The public restroom isn’t a place where you might expect to have a party. It’s a private site that’s filled with piss and shame. Don’t look, don’t touch, and don’t make sounds. However, in the toilet stalls and dark corners are the places where you can find sexual pleasure. At the end of every night although these areas get scrubbed and sterilized there is always some ghostly excrement beneath. Haring tilts a light to these blemishes – the handprints, the cum stains, and the foot prints come to life as evidence of where men once were and the naughty things that they’ve done.

This is a colourless room built on a binary system: black and white, curved and rectilinear lines, gay and straight. There are no colours in between, not even grey that could give new meaning or nuance to his marks. Haring paints lines that bend and undulate within a space that is restrained by the only horizontal and vertical lines of the walls, floor and ceiling. They become the container that tries to hold, organize and straighten out the curves.
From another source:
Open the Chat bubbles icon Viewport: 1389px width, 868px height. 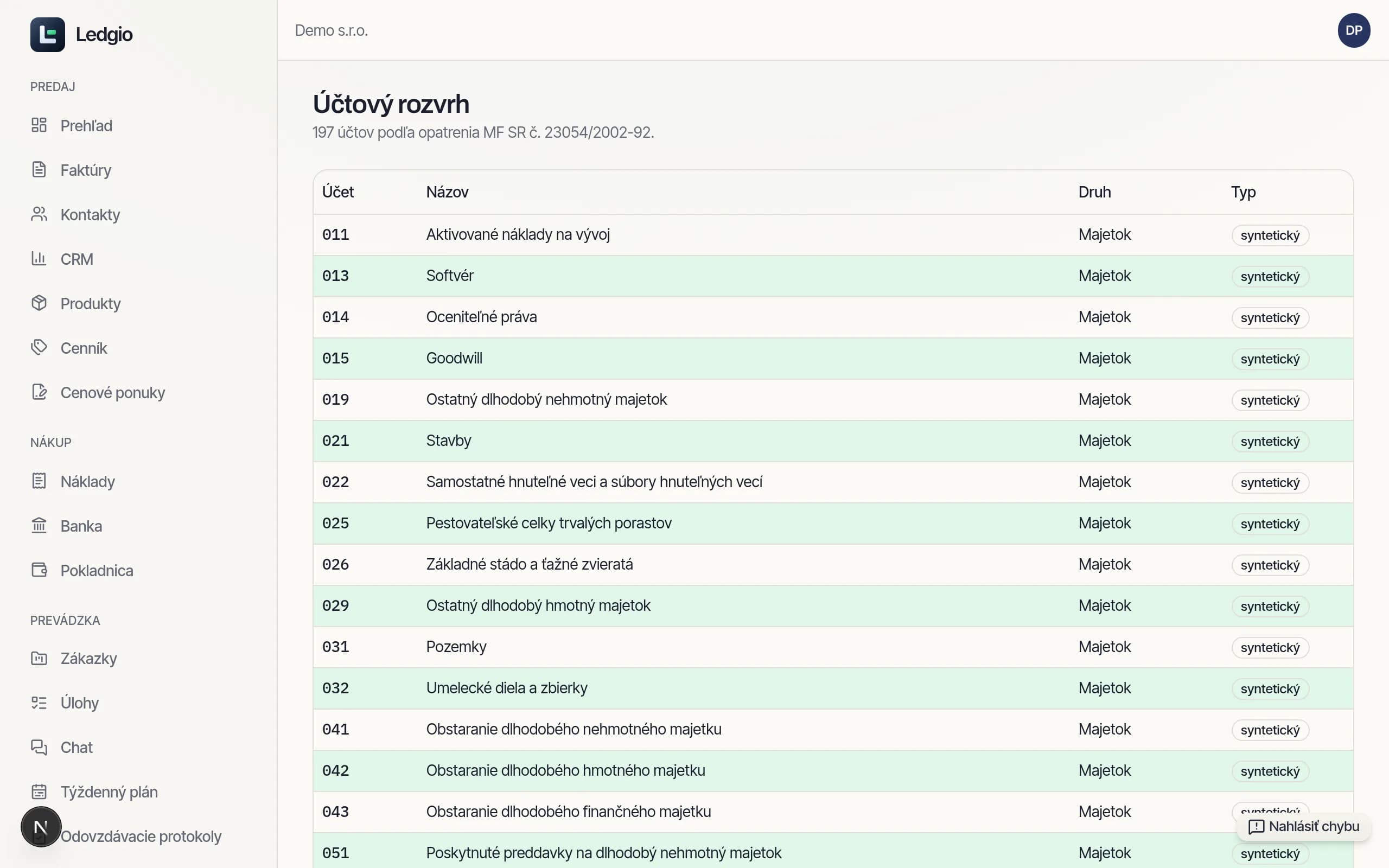(x=39, y=747)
Dickheads dance with boners while men feast on assholes and offer a toast with their dicks to the two cocks in rings bound by their vows.  Giant sentinels are ushers that guard for any intruders who might disturb their queer matrimony. Haring recovers a space that existed a long time ago and invites all of the lovers and friends who have been shamed and shoved to society’s perimeter for wanting same sex love, to come back to the center for one last indulgence into their sexual pleasures. Haring’s frieze tells a story of life before AIDS. He builds a space where sickness and death aren’t allowed to enter and where time stands still. Here, these men’s lives can’t be erased, or discarded.